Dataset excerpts
....

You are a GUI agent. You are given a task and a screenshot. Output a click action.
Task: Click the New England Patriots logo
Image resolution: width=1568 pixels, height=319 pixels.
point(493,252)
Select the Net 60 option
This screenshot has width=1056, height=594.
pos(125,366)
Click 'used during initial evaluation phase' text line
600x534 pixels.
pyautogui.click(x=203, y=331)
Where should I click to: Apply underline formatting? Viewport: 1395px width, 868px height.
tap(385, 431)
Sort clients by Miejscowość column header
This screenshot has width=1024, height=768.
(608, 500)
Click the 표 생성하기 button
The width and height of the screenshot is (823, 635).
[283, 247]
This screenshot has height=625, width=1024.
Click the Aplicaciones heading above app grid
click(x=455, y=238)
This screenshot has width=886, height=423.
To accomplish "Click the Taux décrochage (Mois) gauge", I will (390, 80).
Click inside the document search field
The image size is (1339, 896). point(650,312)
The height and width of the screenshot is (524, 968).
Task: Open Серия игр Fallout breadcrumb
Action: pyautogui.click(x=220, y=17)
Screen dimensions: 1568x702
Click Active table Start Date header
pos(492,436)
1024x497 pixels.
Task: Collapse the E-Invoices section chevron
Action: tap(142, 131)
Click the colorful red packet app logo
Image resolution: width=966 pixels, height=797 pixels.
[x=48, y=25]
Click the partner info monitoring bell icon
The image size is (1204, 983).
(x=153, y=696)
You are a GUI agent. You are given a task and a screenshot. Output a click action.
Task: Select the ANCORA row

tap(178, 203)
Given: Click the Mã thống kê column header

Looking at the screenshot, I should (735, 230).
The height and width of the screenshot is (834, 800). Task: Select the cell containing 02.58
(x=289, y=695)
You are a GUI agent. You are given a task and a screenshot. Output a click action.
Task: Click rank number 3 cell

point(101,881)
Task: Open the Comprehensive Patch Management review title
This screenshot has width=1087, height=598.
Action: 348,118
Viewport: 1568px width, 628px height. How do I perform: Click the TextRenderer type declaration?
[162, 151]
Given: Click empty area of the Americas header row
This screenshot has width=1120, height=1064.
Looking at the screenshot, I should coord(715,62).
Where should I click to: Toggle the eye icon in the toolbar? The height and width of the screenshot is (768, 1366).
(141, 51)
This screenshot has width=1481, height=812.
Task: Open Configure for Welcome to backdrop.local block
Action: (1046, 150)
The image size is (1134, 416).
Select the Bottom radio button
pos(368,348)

....

### BRIEF
Write out again every entry above, exactly as given.

### OUTPUT FOR THIS TASK
You are a GUI agent. You are given a task and a screenshot. Output a click action.
Task: Click the New England Patriots logo
Image resolution: width=1568 pixels, height=319 pixels.
point(493,252)
Select the Net 60 option
This screenshot has width=1056, height=594.
pos(125,366)
Click 'used during initial evaluation phase' text line
600x534 pixels.
pyautogui.click(x=203, y=331)
Where should I click to: Apply underline formatting? Viewport: 1395px width, 868px height.
tap(385, 431)
Sort clients by Miejscowość column header
This screenshot has width=1024, height=768.
(608, 500)
Click the 표 생성하기 button
The width and height of the screenshot is (823, 635).
[283, 247]
This screenshot has height=625, width=1024.
Click the Aplicaciones heading above app grid
click(x=455, y=238)
This screenshot has width=886, height=423.
To accomplish "Click the Taux décrochage (Mois) gauge", I will (390, 80).
Click inside the document search field
The image size is (1339, 896). point(650,312)
The height and width of the screenshot is (524, 968).
Task: Open Серия игр Fallout breadcrumb
Action: pyautogui.click(x=220, y=17)
Screen dimensions: 1568x702
Click Active table Start Date header
pos(492,436)
1024x497 pixels.
Task: Collapse the E-Invoices section chevron
Action: tap(142, 131)
Click the colorful red packet app logo
Image resolution: width=966 pixels, height=797 pixels.
[x=48, y=25]
Click the partner info monitoring bell icon
The image size is (1204, 983).
(x=153, y=696)
You are a GUI agent. You are given a task and a screenshot. Output a click action.
Task: Select the ANCORA row

tap(178, 203)
Given: Click the Mã thống kê column header

Looking at the screenshot, I should (735, 230).
The height and width of the screenshot is (834, 800). Task: Select the cell containing 02.58
(x=289, y=695)
You are a GUI agent. You are given a task and a screenshot. Output a click action.
Task: Click rank number 3 cell

point(101,881)
Task: Open the Comprehensive Patch Management review title
This screenshot has width=1087, height=598.
Action: 348,118
Viewport: 1568px width, 628px height. How do I perform: Click the TextRenderer type declaration?
[162, 151]
Given: Click empty area of the Americas header row
This screenshot has width=1120, height=1064.
Looking at the screenshot, I should coord(715,62).
Where should I click to: Toggle the eye icon in the toolbar? The height and width of the screenshot is (768, 1366).
(141, 51)
This screenshot has width=1481, height=812.
Task: Open Configure for Welcome to backdrop.local block
Action: (1046, 150)
The image size is (1134, 416).
Select the Bottom radio button
pos(368,348)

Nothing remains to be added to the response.